Portanto, não tem sentido lógico impedir-lhe o exercício desse direito só porque participa do plano ou mesmo o tem de graça, reservando esse direito apenas para quem contribui totalmente ou teve participação modesta, numa equação incapaz de justificar o direito destes em detrimento dos daqueles, considerando que ambos arcarão com a participação patronal, ao se desvincularem da empresa.

Assim, como base nesses fundamentos, declaro, incidentalmente, a inconstitucionalidade do §6º do art. 30 da Lei 9.656/98, devendo, portanto, a reclamada restabelecer o plano de saúde do autor, nas mesmas condições de cobertura assistencial de que gozava quando da vigência do contrato de trabalho, (assumindo o autor o seu pagamento integral), (…).”

Após as exaustivas e consistentes razões e fundamentos do v. acórdão supramencionado, restou assim ementado:

MANUTENÇÃO DO PLANO DE SAÚDE. DEMISSÃO DO EMPREGADO. LEI 9656/98. Ao se ler o caput do artigo 30 da Lei 9656/98 desde a sua redação original, pode-se concluir que o objetivo da lei foi e ainda é, com a nova redação dada pela MP 2.177/2001, o de assegurar ao consumidor/empregado o direito à manutenção do plano por um período de tempo enquanto não alcançado um novo vínculo empregatício, impondo-se-lhe, apenas, o pagamento da parte patronal, havendo, assim, evidente desconexão entre o discrimen eleito pelo § 6º em separar a mera coparticipação da modalidade contributiva direta ao plano, uma vez que pouco importa o montante ou a forma de “contribuição” para os desígnios protetivos almejado pelo caput do artigo.

Denota-se que ao final foi declarado incidentalmente, a inconstitucionalidade do § 6º do art. 30 da Lei 9.656/98, devendo o empregador restabelecer o plano de saúde do reclamante nas mesmas condições de cobertura assistencial de que gozava quando da vigência do contrato de trabalho (assumindo o reclamante o seu pagamento integral).

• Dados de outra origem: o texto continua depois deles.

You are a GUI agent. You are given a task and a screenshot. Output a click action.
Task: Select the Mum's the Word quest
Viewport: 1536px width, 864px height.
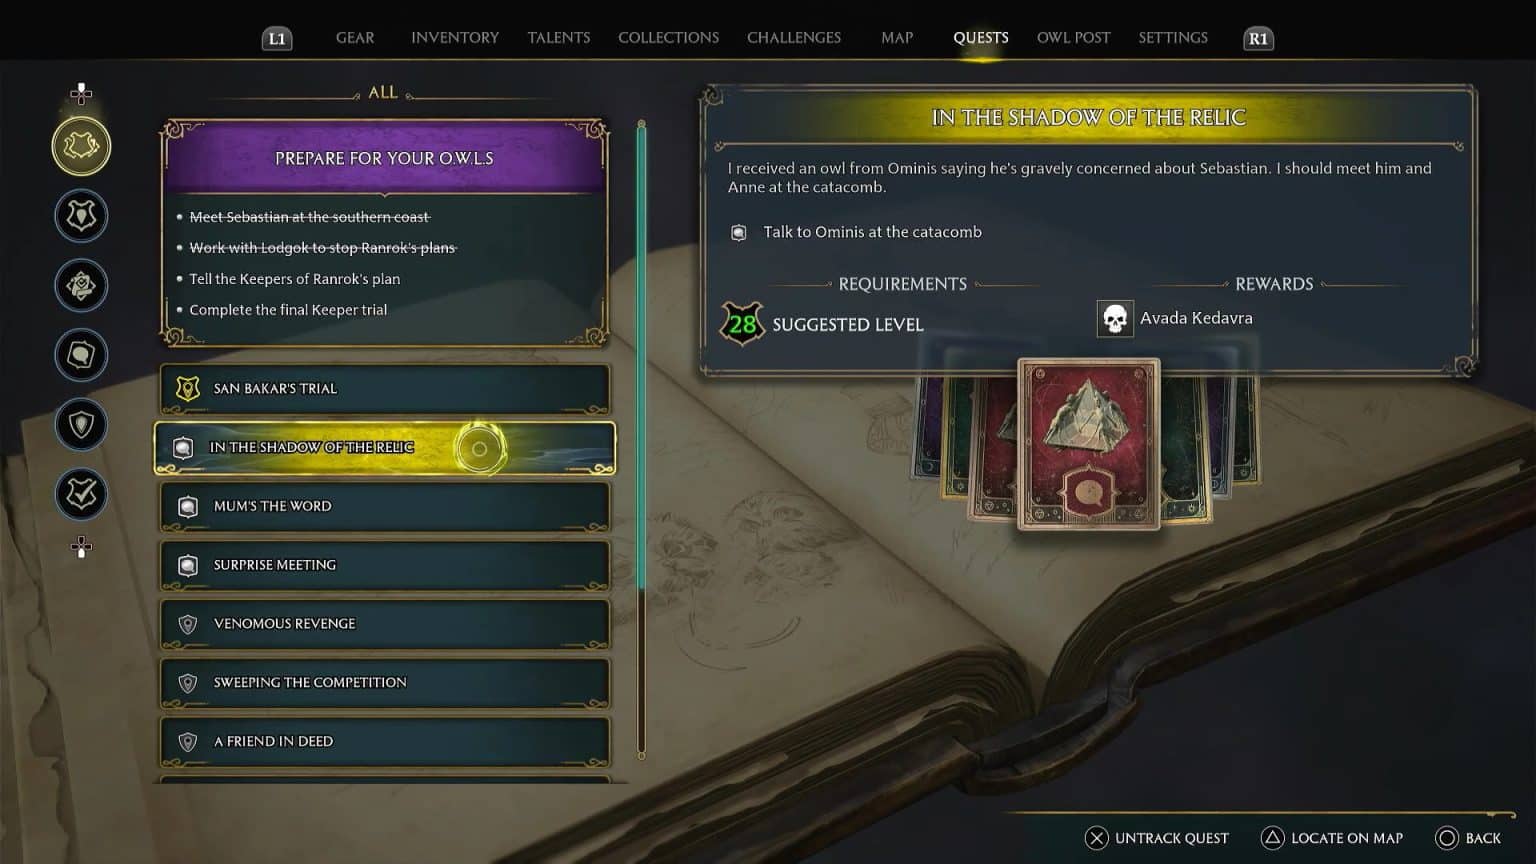tap(385, 506)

Em suma, sustenta-se que a norma do § 6º do artigo 30 da Lei 9.656/98 merece ser declarada inconstitucional sob pena de violação direta dos princípios da igualdade material (artigo 5º, caput da Constituição Federal), função social do contrato e dignidade da pessoa humana (arts. 1º, III e 170, II, ambos da CF/88), tese relevante que eventualmente pode reabrir a reapreciação do tema.

Autor: Antonio Roberto Barrichello, advogado, engenheiro civil.